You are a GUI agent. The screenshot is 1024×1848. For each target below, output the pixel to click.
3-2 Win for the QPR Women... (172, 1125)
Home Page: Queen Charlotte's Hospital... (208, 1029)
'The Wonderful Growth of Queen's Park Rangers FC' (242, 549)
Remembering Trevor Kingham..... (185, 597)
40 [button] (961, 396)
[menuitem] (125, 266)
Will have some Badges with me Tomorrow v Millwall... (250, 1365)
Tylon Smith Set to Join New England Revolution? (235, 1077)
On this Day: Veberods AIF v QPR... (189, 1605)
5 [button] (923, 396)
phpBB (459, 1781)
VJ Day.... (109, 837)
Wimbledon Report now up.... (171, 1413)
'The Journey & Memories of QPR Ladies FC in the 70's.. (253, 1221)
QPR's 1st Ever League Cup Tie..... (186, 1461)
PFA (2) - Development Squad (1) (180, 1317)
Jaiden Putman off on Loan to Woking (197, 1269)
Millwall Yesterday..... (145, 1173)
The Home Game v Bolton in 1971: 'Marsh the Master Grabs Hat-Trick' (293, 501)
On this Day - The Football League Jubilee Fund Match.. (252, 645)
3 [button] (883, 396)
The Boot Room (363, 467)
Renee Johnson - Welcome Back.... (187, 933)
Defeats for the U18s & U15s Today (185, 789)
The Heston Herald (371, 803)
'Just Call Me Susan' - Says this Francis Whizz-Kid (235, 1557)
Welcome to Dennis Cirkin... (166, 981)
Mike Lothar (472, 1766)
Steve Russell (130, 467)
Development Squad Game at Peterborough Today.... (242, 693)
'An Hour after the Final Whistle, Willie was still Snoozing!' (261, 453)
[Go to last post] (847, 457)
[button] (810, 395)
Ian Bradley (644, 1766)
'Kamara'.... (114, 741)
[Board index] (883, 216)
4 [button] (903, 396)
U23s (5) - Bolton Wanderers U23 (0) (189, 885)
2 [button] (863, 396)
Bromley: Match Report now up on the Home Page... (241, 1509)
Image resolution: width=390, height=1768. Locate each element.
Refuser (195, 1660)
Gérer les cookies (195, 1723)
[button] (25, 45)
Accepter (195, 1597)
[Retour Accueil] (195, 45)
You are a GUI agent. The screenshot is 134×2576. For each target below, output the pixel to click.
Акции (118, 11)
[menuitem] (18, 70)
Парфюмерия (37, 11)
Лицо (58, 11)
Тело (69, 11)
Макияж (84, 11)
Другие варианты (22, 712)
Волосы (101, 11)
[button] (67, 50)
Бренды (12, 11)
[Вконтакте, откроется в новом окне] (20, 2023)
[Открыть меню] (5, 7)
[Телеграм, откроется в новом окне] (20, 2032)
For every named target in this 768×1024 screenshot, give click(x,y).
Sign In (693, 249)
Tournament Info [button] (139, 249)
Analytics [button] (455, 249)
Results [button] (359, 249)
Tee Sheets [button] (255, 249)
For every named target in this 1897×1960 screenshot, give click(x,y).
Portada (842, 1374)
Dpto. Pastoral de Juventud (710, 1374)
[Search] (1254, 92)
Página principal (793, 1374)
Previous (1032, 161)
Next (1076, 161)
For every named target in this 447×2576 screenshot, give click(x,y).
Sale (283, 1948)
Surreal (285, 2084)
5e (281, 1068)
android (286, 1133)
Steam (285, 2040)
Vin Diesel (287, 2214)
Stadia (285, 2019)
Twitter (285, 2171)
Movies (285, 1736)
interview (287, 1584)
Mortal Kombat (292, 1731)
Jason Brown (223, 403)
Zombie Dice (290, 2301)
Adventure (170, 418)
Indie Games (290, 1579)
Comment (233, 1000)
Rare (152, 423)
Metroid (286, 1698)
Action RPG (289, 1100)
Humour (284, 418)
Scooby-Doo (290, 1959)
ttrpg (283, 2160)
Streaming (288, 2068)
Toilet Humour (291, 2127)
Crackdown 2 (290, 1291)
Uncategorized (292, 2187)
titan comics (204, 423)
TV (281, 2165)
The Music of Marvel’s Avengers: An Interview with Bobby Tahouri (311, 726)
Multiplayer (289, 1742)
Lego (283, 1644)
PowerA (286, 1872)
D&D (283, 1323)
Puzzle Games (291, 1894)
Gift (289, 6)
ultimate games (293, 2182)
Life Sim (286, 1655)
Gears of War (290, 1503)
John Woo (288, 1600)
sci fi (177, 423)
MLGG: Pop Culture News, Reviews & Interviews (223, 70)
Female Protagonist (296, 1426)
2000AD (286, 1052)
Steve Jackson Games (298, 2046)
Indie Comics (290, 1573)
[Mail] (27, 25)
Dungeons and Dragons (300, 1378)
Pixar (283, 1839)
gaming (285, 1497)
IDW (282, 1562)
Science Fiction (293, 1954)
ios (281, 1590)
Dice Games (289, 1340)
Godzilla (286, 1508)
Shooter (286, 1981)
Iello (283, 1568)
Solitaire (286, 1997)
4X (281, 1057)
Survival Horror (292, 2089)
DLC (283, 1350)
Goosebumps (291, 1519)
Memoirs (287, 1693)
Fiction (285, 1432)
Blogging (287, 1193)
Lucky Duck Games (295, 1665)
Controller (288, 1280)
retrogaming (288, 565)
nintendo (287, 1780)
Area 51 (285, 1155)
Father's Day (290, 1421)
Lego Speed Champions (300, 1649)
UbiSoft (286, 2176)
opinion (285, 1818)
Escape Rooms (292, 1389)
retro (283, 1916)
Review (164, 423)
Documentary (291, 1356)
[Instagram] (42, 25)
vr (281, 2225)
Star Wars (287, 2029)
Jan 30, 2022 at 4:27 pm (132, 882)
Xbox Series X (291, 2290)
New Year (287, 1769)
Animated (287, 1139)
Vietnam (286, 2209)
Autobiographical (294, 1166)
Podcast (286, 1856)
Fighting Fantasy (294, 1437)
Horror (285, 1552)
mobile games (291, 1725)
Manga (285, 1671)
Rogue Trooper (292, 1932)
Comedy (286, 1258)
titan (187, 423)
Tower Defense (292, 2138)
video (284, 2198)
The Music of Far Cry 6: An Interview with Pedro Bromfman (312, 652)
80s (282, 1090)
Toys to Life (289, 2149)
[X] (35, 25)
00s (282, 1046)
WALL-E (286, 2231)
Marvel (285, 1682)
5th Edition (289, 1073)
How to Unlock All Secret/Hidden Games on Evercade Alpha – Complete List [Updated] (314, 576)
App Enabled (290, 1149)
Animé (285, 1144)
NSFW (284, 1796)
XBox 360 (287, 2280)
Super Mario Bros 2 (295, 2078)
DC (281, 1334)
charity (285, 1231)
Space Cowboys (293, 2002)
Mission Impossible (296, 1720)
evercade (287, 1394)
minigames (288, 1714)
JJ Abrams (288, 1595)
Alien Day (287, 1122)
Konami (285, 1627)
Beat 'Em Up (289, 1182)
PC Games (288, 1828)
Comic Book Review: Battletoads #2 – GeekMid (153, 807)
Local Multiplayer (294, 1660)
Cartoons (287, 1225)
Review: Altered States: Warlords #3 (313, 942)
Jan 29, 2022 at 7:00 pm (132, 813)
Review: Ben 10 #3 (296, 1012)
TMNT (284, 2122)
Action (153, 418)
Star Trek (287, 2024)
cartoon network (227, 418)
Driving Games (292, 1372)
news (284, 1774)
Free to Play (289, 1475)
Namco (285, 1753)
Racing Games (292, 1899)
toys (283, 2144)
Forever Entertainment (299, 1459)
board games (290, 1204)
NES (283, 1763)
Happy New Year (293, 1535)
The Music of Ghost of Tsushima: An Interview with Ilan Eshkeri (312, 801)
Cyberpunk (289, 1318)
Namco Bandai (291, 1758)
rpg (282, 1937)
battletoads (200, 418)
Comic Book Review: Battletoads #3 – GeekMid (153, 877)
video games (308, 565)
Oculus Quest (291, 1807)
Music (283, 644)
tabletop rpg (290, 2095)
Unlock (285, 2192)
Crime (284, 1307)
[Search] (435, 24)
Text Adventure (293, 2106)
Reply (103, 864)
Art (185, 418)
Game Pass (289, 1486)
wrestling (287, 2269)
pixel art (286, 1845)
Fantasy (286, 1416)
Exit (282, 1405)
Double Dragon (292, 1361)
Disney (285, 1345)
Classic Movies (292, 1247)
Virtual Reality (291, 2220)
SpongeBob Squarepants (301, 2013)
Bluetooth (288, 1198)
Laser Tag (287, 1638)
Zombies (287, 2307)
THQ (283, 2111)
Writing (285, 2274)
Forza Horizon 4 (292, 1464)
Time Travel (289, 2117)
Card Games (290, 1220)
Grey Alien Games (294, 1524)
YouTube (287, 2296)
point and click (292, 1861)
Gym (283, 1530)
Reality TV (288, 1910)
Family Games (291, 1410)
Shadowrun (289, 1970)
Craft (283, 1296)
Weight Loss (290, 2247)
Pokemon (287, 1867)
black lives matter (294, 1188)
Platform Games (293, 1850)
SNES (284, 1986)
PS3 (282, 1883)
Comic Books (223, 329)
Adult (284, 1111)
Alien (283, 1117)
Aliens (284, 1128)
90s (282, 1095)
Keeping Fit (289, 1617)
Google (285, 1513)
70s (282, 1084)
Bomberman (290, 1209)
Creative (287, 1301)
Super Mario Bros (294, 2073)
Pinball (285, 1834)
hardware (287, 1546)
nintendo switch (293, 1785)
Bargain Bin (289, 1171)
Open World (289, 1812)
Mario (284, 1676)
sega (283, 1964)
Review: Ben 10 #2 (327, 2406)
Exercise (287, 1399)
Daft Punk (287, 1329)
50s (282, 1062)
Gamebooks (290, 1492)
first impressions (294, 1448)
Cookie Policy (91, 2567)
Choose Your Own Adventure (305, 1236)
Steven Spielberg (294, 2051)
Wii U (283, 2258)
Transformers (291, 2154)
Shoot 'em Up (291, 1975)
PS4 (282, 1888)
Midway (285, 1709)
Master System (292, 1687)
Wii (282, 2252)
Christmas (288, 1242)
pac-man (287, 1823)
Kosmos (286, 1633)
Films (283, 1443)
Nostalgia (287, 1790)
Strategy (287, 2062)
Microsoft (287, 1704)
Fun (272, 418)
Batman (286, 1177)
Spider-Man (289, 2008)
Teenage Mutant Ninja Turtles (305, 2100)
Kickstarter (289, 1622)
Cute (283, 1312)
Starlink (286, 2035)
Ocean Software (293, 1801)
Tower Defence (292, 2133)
#####
- _Brief_
Working from the material above, restate word for word the lines between the line with "D&D (283, 1323)" and the line with "titan (187, 423)", both included, and only those.

- _Solution to the exercise_
D&D (283, 1323)
Puzzle Games (291, 1894)
Gift (289, 6)
ultimate games (293, 2182)
Life Sim (286, 1655)
Gears of War (290, 1503)
John Woo (288, 1600)
sci fi (177, 423)
MLGG: Pop Culture News, Reviews & Interviews (223, 70)
Female Protagonist (296, 1426)
2000AD (286, 1052)
Steve Jackson Games (298, 2046)
Indie Comics (290, 1573)
[Mail] (27, 25)
Dungeons and Dragons (300, 1378)
Pixar (283, 1839)
gaming (285, 1497)
IDW (282, 1562)
Science Fiction (293, 1954)
ios (281, 1590)
Dice Games (289, 1340)
Godzilla (286, 1508)
Shooter (286, 1981)
Iello (283, 1568)
Solitaire (286, 1997)
4X (281, 1057)
Survival Horror (292, 2089)
DLC (283, 1350)
Goosebumps (291, 1519)
Memoirs (287, 1693)
Fiction (285, 1432)
Blogging (287, 1193)
Lucky Duck Games (295, 1665)
Controller (288, 1280)
retrogaming (288, 565)
nintendo (287, 1780)
Area 51 (285, 1155)
Father's Day (290, 1421)
Lego Speed Champions (300, 1649)
UbiSoft (286, 2176)
opinion (285, 1818)
Escape Rooms (292, 1389)
retro (283, 1916)
Review (164, 423)
Documentary (291, 1356)
[Instagram] (42, 25)
vr (281, 2225)
Star Wars (287, 2029)
Jan 30, 2022 at 4:27 pm (132, 882)
Xbox Series X (291, 2290)
New Year (287, 1769)
Animated (287, 1139)
Vietnam (286, 2209)
Autobiographical (294, 1166)
Podcast (286, 1856)
Fighting Fantasy (294, 1437)
Horror (285, 1552)
mobile games (291, 1725)
Manga (285, 1671)
Rogue Trooper (292, 1932)
Comedy (286, 1258)
titan (187, 423)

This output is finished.